Frequently Asked Questions
If no HXL hashtag is a perfect match, you still have a few options:
- You can use a more general hashtag combined with attributes, e.g. #affected +refugees +injured +elderly +f for the number of elderly refugee women injured.
- You can use the general #indicator hashtag combined with your own custom attribute to identify an indicator specific to your own organisation, project, or cluster, e.g. #indicator +facilities_damaged +num for the number of facilities damaged (where +facilities_damaged is the attribute that you created).
- If no general hashtag applies, you can create your own custom hashtag beginning with “x_”, e.g. #x_virulence for the virulence of a disease.
More information is available in the HXL standard, 3.2. Creating extension hashtags.

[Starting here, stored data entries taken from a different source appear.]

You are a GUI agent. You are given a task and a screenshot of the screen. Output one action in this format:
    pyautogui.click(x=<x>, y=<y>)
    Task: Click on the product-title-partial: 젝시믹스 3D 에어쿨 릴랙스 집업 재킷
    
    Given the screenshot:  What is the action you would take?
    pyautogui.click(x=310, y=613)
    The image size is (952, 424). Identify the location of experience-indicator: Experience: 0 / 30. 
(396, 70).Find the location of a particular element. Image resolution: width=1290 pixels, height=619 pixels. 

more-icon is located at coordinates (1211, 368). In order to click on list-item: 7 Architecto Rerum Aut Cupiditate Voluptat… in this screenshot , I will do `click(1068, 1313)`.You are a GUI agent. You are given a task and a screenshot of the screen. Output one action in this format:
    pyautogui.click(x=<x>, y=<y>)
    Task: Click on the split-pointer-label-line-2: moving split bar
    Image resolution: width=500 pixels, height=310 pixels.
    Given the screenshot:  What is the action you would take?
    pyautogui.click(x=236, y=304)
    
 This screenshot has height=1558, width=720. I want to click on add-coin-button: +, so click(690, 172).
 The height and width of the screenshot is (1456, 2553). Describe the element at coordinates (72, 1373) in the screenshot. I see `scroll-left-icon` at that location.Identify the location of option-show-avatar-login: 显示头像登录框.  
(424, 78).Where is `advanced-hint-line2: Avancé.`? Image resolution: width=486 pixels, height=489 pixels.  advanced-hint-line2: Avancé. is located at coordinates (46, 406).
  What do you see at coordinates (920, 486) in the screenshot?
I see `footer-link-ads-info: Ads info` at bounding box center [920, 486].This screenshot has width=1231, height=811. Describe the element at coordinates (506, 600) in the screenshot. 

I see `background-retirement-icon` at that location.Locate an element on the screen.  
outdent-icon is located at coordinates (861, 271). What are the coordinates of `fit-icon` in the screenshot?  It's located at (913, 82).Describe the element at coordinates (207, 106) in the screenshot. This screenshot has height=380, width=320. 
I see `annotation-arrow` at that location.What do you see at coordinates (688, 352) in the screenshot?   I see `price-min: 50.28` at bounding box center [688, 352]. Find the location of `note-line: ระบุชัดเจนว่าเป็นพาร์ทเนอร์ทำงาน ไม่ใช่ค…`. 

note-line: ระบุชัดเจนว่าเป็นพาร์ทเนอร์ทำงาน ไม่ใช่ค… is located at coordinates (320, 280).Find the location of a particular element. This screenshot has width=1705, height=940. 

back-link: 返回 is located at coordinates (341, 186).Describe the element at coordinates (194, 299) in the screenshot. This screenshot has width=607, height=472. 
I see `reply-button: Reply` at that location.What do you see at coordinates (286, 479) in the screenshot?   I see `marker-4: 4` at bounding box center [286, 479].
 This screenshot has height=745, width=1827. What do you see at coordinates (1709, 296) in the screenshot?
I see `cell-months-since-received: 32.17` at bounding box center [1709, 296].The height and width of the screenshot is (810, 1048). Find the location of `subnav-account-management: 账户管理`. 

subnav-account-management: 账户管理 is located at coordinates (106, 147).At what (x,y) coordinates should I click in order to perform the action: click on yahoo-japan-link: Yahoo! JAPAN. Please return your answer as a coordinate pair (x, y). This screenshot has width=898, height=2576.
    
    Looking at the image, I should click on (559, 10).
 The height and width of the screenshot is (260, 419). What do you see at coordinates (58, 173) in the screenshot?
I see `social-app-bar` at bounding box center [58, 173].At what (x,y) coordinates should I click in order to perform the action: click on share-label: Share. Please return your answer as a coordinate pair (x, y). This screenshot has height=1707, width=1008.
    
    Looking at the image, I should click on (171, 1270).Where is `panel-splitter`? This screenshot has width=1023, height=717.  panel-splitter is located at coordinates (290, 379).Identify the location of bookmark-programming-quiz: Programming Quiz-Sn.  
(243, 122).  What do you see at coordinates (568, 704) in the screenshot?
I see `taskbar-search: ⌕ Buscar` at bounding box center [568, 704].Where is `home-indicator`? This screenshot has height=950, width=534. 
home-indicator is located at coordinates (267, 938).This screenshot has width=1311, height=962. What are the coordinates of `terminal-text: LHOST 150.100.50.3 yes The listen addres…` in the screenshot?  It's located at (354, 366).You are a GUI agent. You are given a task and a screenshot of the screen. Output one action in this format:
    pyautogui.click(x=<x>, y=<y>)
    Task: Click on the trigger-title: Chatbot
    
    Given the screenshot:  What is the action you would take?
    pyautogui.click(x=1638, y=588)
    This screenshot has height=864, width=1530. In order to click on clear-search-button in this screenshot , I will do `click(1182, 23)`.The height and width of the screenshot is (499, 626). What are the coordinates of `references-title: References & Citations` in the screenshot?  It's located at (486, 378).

No. It is fine to leave some columns untagged, especially if they’re highly-specialised data that wouldn’t be of general interest. However, if the answer to any of these questions is “yes,” we strongly recommend tagging:
- Is the column important for connecting your data with related datasets (e.g. locations, dates, sectors, org names, population figures)?
- Do you want to be able to work on the data in the column using HXL-aware tools (transform, validate, visualise, search, etc)?
- Do you want to be able to operate on the data yourself, even if the column orders or headers change (e.g. importing into a database)?